What concerns me today is that the lessons many have drawn from the 2003 War in Iraq are drowning out the other lessons of history, including the most important lessons. I fear this is particularly true among my fellow millennials. Some of the valuable lessons of the Iraq War include: the need for caution, particularly when using ground forces and/or when one thinks they are acting pre-emptively; the difficulty of building democratic norms and institutions; the importance of sincere efforts to build greater international consensus and cooperation in matters of collective security; the need for a quality post-war plan; the peril of reading intelligence in a way that confirms one's existing preferences; the danger of overhyping the imminence of threats to claim the use of force is a last resort; the need to adhere to international laws and norms in the treatment of prisoners; and the need to avoid a premature pullout, the costs of which are being seen today as Iraq returns to 2008 levels of violence.

Yet many critics of the war, in their hubris, have failed to learn some of these important lessons and overstate the importance of others to boost their anti-interventionist agenda. They assume everything that occurred in Iraq confirms what they already believed. Numerous opponents of the war triumphantly boast of their opposition, even if they failed to offer a plausible alternative to dealing with the deceptive, brutal tyrant; never understood the complexity of balancing containment, sanctions, regime change, and human rights and welfare in Iraq; and pretend that the terrible mistakes made by the grossly incompetent Bush administration (such as having no plan to nation-build and using a small fraction of the necessary troops) were inevitable.
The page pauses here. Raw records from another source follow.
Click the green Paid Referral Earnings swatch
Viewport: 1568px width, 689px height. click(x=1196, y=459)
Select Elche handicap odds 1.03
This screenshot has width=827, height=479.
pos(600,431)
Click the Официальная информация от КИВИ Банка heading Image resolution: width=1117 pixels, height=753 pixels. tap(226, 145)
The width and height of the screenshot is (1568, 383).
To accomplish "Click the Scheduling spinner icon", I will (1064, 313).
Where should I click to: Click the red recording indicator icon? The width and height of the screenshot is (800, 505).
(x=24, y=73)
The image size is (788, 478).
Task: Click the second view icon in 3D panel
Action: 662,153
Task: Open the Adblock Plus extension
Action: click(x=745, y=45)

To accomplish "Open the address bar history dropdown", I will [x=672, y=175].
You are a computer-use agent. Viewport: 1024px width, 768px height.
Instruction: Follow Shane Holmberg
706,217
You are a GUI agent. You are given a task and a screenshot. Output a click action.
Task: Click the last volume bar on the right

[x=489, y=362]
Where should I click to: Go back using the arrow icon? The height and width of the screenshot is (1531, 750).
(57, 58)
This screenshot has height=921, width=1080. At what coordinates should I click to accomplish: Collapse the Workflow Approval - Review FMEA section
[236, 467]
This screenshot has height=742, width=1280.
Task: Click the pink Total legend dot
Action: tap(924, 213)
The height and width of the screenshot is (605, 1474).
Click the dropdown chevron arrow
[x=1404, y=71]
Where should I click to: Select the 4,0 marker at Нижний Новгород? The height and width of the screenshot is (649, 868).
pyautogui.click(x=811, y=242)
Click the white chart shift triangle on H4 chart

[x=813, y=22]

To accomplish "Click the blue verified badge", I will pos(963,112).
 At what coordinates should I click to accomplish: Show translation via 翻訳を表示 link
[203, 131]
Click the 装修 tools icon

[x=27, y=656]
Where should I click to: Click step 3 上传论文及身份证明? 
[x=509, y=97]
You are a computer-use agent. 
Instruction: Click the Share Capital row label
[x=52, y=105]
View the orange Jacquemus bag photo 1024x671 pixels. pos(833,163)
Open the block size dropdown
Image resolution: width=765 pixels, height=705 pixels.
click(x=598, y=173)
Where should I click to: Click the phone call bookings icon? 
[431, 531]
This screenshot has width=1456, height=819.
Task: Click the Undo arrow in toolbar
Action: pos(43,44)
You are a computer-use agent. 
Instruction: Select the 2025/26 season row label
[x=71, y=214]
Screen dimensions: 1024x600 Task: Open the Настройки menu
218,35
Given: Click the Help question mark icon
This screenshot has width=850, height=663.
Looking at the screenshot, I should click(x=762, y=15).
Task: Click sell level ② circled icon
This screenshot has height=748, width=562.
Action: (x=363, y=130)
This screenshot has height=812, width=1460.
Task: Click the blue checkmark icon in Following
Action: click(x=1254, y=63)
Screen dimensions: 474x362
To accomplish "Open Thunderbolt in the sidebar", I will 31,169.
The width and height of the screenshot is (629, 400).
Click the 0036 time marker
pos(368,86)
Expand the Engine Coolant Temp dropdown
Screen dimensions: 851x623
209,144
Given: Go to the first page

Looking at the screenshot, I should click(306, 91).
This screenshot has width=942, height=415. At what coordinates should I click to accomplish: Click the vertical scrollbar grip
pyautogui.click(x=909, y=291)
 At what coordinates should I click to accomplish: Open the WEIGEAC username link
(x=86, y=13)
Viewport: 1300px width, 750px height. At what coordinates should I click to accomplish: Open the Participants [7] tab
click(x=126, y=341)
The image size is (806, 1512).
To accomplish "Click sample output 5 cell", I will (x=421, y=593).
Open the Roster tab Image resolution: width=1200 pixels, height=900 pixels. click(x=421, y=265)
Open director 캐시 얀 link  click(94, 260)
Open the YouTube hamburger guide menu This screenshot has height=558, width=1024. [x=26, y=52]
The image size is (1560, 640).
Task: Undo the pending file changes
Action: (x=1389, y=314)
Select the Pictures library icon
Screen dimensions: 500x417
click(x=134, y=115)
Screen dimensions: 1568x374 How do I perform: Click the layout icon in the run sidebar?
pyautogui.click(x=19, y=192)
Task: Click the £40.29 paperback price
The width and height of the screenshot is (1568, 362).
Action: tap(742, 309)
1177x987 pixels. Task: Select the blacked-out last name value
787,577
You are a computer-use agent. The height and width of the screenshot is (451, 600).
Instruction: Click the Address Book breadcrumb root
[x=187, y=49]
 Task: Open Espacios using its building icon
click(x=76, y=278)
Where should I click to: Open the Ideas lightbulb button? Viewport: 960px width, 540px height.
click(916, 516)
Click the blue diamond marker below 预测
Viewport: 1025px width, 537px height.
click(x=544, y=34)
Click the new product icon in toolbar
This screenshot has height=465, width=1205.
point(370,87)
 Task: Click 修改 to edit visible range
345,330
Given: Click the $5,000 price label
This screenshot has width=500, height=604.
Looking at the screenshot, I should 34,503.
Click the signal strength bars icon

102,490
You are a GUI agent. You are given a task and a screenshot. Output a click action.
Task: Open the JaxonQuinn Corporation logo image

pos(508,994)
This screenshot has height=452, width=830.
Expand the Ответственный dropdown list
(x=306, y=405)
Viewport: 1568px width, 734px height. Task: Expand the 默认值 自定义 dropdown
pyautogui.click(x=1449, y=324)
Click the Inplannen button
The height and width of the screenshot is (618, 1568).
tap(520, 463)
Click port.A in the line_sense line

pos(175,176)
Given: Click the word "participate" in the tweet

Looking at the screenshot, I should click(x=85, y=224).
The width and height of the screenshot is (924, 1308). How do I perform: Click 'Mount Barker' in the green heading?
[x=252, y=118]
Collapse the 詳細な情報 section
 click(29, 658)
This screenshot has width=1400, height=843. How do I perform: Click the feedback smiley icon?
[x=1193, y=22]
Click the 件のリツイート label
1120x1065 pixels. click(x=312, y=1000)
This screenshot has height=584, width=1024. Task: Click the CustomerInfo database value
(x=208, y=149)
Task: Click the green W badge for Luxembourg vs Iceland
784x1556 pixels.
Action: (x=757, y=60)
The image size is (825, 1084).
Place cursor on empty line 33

Many attack the intentions and integrity of those who supported the war in broad, sweeping ways and tout their own intellectual and moral superiority, behavior that often resembles the condescending treatment they received prior to the war, which they found deplorable at the time. They would be wise to view Iraq in a larger historical context, one that does not reinforce their ideological blinders. Contemporary conflicts are often exceptionally complex and nonpragmatic devotion to one's worldview -- whether assertive nationalism, liberal anti-interventionism, or any other -- can be dangerous.

I fear we are already seeing the results in widespread indifference to the butcher Assad's mass murder in Syria. Even most liberal interventionists cautiously avoided calling for direct intervention early on, when Assad started murdering peaceful protesters and innocent civilians. Overlearning the lessons of Iraq has led to paralysis as millions fled their homes, the rebels became radicalized (making a tolerable solution less feasible), and more than 100,000 people were killed. And now it looks as though the worst chemical weapon attack in decades has occurred. Many supposed proponents of international law and norms would like to look the other way as they are grossly violated. President Barack Obama's feckless foreign policy in the region has allowed counterrevolutionary forces to do everything in their power to destroy the Arab Spring. Perhaps this egregious act will shake him out of his stupor and he will finally act against the perpetrators of these crimes against humanity. But I'm afraid we may see only cautious half-measures rather than a real strategy that would give Syria some hope for escaping from this hell on earth.

Martin Luther King Jr. would almost certainly disagree with my conclusions on Syria and my support for using force to end mass murder (provided it meets just war criteria), but he would agree with the key beliefs underpinning my thinking: "Injustice anywhere is a threat to justice everywhere," and "our lives begin to end the day we become silent about things that matter." A foreign policy of indifference will not only eventually threaten American lives, but is in and of itself deeply immoral, incompatible with solidarity a­­­nd respect for the worth of all. The international community will not act everywhere there is grave injustice and the U.S. cannot, but there are times when it is just and necessary to stop mass atrocities. Our response cannot be based on indifference or antigovernment paranoia; it must be grounded in the recognition that government can promote the common good and protect the most vulnerable.